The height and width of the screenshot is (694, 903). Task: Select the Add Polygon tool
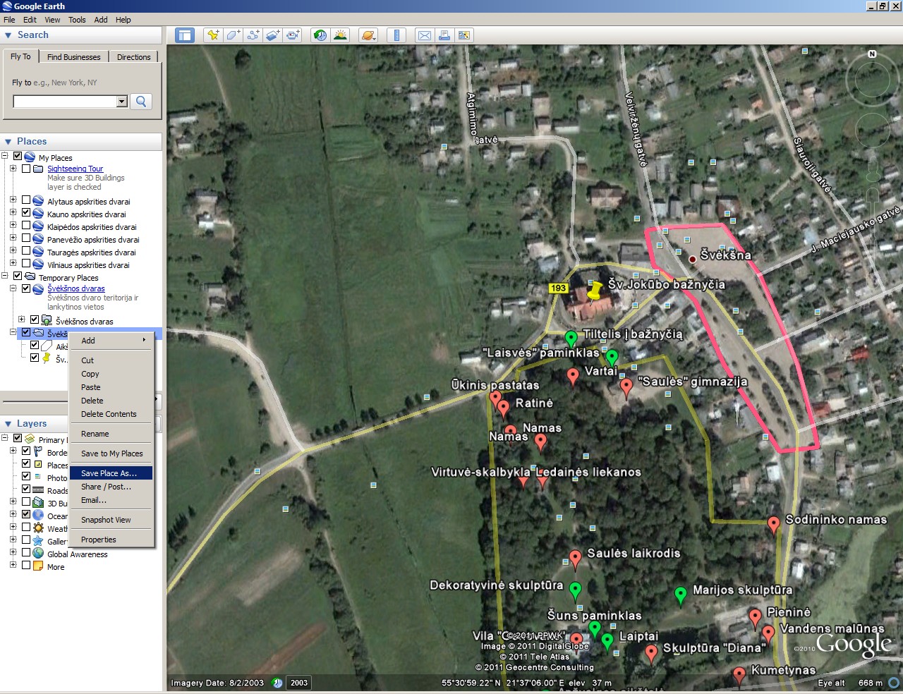(233, 35)
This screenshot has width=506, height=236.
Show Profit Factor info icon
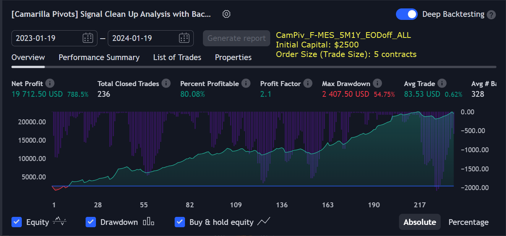pos(308,83)
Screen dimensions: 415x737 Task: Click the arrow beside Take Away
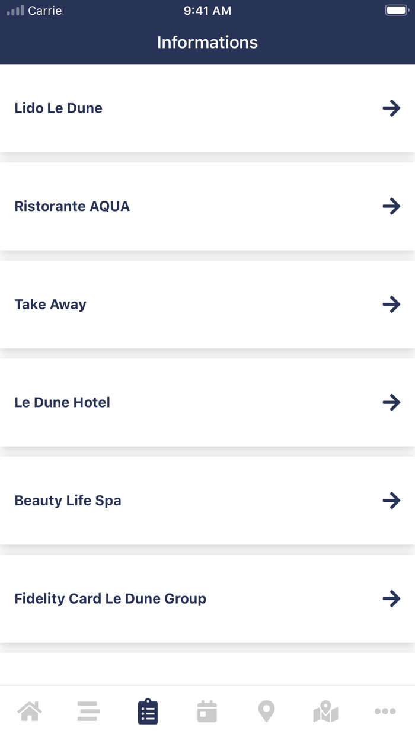(x=391, y=305)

» TASK REQUIREMENTS: From the line containing "Screen dimensions: 415x737" through the last line of the material above, write out each line exactly, leaving aside all pictures.

» SOLUTION TO THE PROBLEM:
Screen dimensions: 415x737 Task: Click the arrow beside Take Away
(x=391, y=305)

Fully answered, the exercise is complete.